I feel like this all the time! Especially lately--and usually with Madison. Thanks for sharing. Claire (and Grant and Brig) are so lucky to have you.
Auds you are such a great example! Don't be too hard on yourself, it's just hard on kiddos when dad is gone. And it's hardest on mom who is trying to do everything while he's away! :) Your kids are so lucky to have a mom like you! :) Oh, it used to help my little ones to understand when daddy was going to come home for me to tell them he would be home in "three sleeps" or whatever. For some reason, that made sense to them. :)
Audrey, I know Claire knew you were cuddled up with her and there's no doubt it did her soul good... you followed that instinct and look where it took you... you are awesome.
I recorded A.I. tonight so I can watch it whenever... or in sessions I guess since it's tough to get in a whole TV show at once. What will I do when Crosby gets older?!
Audrey,
I have seen you in action with your children and there is not a more dedicated, loving and attentive mom around. Be kind to yourself; this 2 weeks with Cam gone has been very demanding on you. Focus on all of the good things you do. The fact that you thought so tenderly about Claire is evidence of your love for her. Hang in there! xoxo Kim
Oh. That is so cut of Claire, and what other awful things could you imagine about yourself? Give it a break. You are a fabilous mother, and I know this is not all that you were looking for, but I guess to side with you, sometimes we need a wake up call, and yours just happened to come harder then it really needed to.
Every mother can not be great ALL the time. There are days, moments, hours where things are not great. In the big picture, Claire is great and lOVES to be independent. I assume that with Cam gone, she is worried that you'll leave to. Not that you have been neglecting her, she is just little, and unable to realize.
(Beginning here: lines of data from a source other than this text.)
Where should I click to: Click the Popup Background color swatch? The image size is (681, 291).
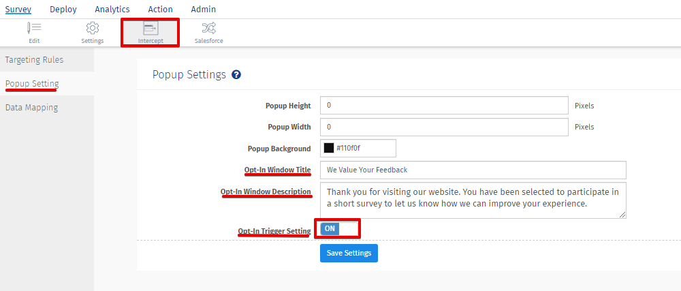[x=329, y=148]
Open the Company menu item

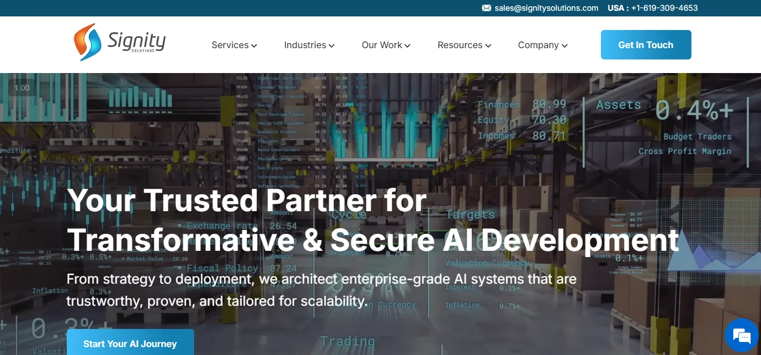point(539,45)
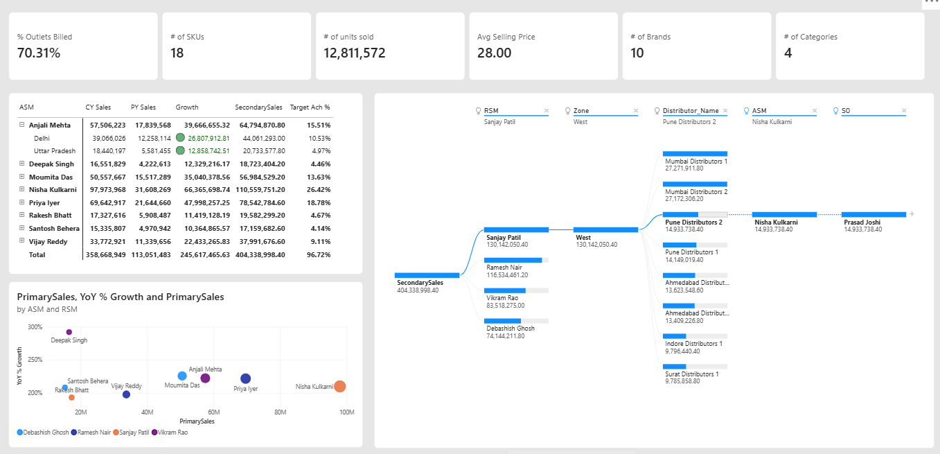Expand the Deepak Singh row
940x454 pixels.
[22, 164]
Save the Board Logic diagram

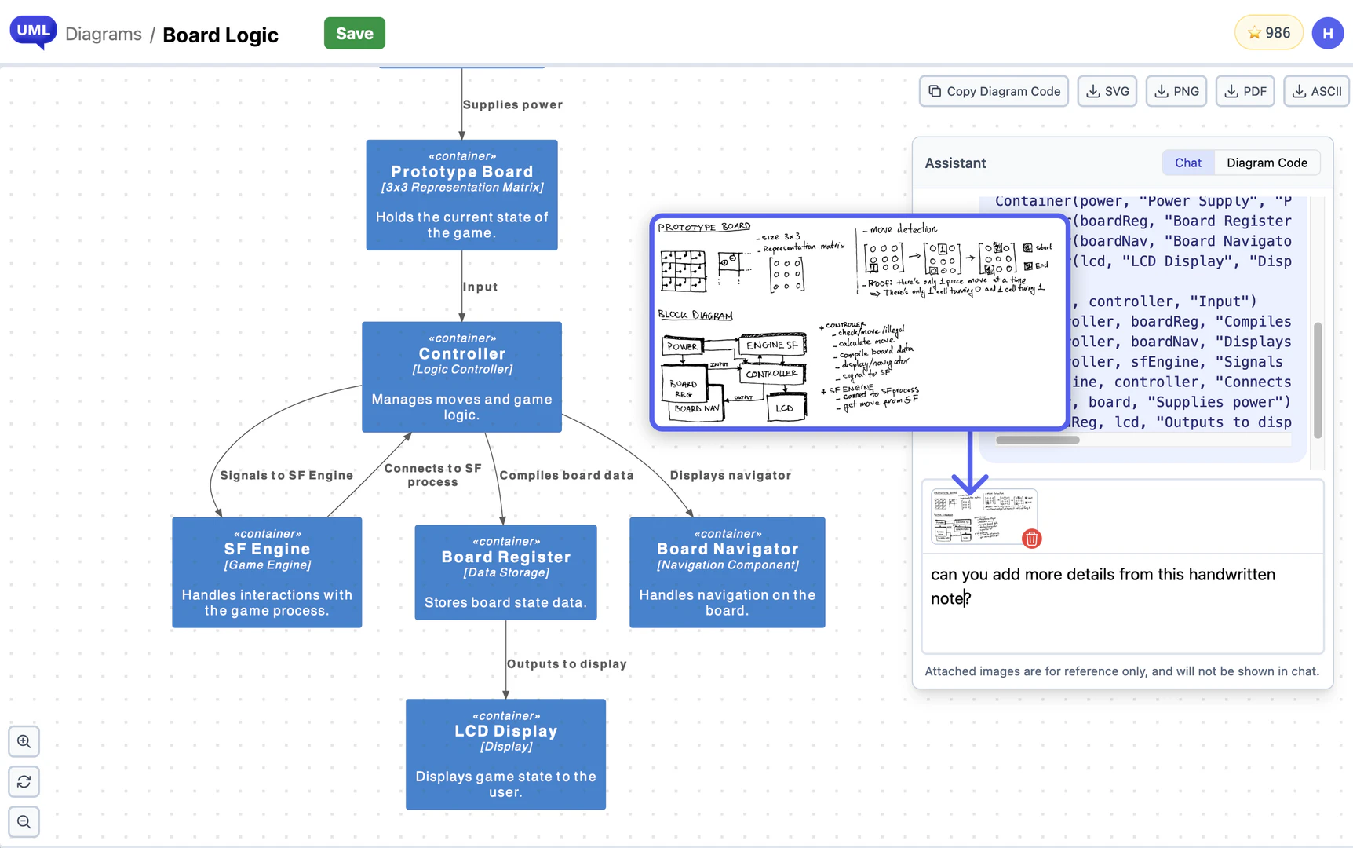point(354,33)
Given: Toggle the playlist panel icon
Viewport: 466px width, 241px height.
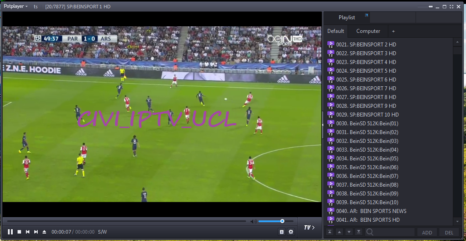Looking at the screenshot, I should 282,232.
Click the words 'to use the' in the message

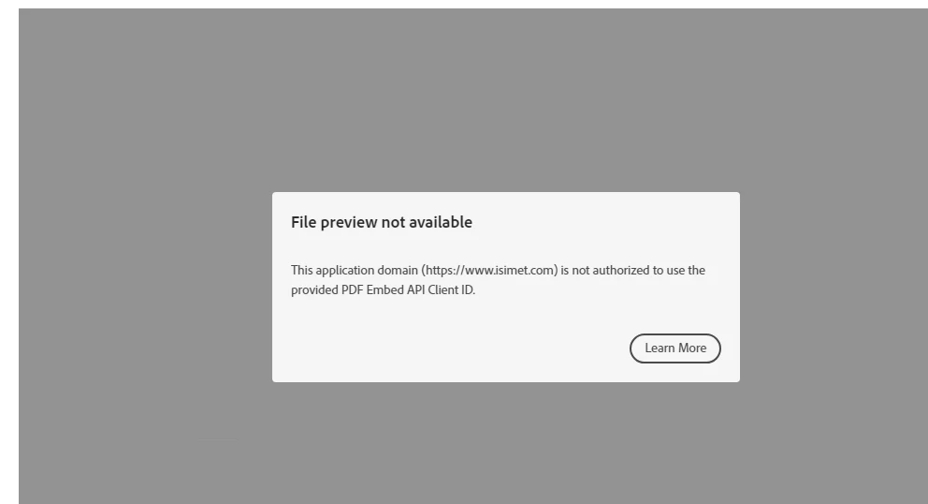[679, 271]
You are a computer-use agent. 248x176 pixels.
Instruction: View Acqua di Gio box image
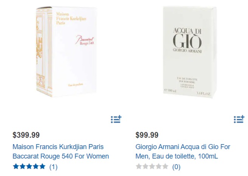click(x=189, y=52)
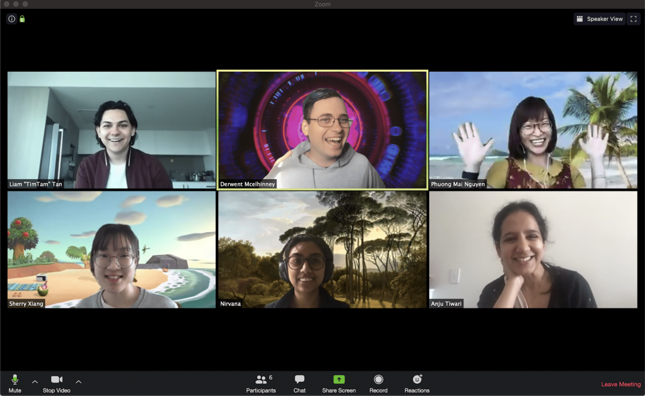Select Sherry Xiang's video tile

coord(111,249)
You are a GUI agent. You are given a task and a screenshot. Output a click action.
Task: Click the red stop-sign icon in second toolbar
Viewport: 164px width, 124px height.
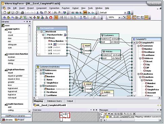click(51, 18)
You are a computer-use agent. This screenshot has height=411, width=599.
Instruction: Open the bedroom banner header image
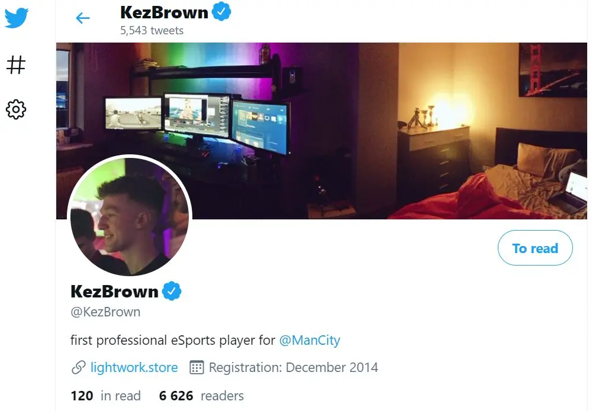click(321, 131)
Your doing great, and I'm determined to have a messier house then you, and I"m pretty sure that I'm winning!!!!! (Sorry, more from laziness then attention to lulu)
You are a fab-u-lose! mother, give yourself a break!
Love us!
Woah... Auds, this was a neat little entry--if a bit sad. I like the idea of being the mom, not the maid. You are a super trooper! I think you hold that family together very well. Being the middle kid IS tough--only you and I would know!!! :) This is a neat realization, but don't beat yourself up over it.
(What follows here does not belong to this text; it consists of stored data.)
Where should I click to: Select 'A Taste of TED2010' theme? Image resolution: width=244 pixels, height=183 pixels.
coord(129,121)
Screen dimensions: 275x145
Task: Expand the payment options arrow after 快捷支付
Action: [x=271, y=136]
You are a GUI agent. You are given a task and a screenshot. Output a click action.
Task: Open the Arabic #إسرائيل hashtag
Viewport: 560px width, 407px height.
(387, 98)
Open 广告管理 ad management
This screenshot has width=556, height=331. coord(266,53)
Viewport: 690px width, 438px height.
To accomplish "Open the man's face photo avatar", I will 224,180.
I'm proud of you out there!
I'm sure we all feel like this sometimes. It is hard to be a good mom! Cam will be home tomorrow and that will make a big difference. By the way, my mother in law said to me once when she was visiting, "Kyla, you don't have the cleanest house, but I know it is because you will stop what you are doing and read to or play with the kids." Ha, Ha. :-) It is true though, I'm not the cleaning service!
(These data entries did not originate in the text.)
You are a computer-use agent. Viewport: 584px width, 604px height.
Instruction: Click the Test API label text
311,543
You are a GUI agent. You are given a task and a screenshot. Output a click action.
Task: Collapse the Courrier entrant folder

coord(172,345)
Well, I picked this date to say hello since it "was" my Birthday, 51, eeecckk! We are old! they say you are only as young as you feel! I read most of your stories....you are NOT a bad Mom! You do what needs to be done. But, it is the little things that matter most to kids, who are sweet & simple! Most don't need computer games & lots of entertainment, but a hug & snuggle & a short visit! We all get too caught up in electronics. Books are the next key in my opinion & just stupid, little, fun stuff! I also KNOW the Cuyahoga area WELL!!! Been there, hiked ALL over it in the WINTER, across the river in the winter (nearly died), walked for miles & miles along the railroad tracks in the winter, etc., etc. It is beautiful! My OLD boyfriend, Chris' Mother lives close to it. she lives in Brecksville, OH. She is a neat lady! A couple of winters I went there with Chris & we did a lot of MAJOR adventuring, Chris was a MAJOR adventurer.......we nearly lost our lives several times doing "outside adventures" in OH, CO, UT, etc., etc. I have to say it was FUN, but we could have dies more than a few times in various situations! Makes life interesting! LOVED it!!!! Glad I was young then! Now, we are painting our 8' fence, bought some cool palm trees by the pool & prefer to sit & read a book! OLD!!! LAZY!!! Love it!!! Glad Cam has returned from MN. I know it was tough on you all, but short! Love you all, can't wait to see you ALL mid-July! We'll be on vacation in West Palm Beach, FL for our 9th Wedding Anniv 5/22 - 6/1. The best part is that it is ALL FREE!!!! With all of the travel Mark does, it is FREE (of course he really has earned it)! Happy Late Birthday to Cam! XXX00000 Mark & Rosy Duncan
Audrey, i totally understand what you are feeling. I feel this way a lot and i am glad you shared this b/c now i don't feel like i am the only one that has felt exactly like you just explained. Thanks for sharing...and by the way, you are awesome!! :)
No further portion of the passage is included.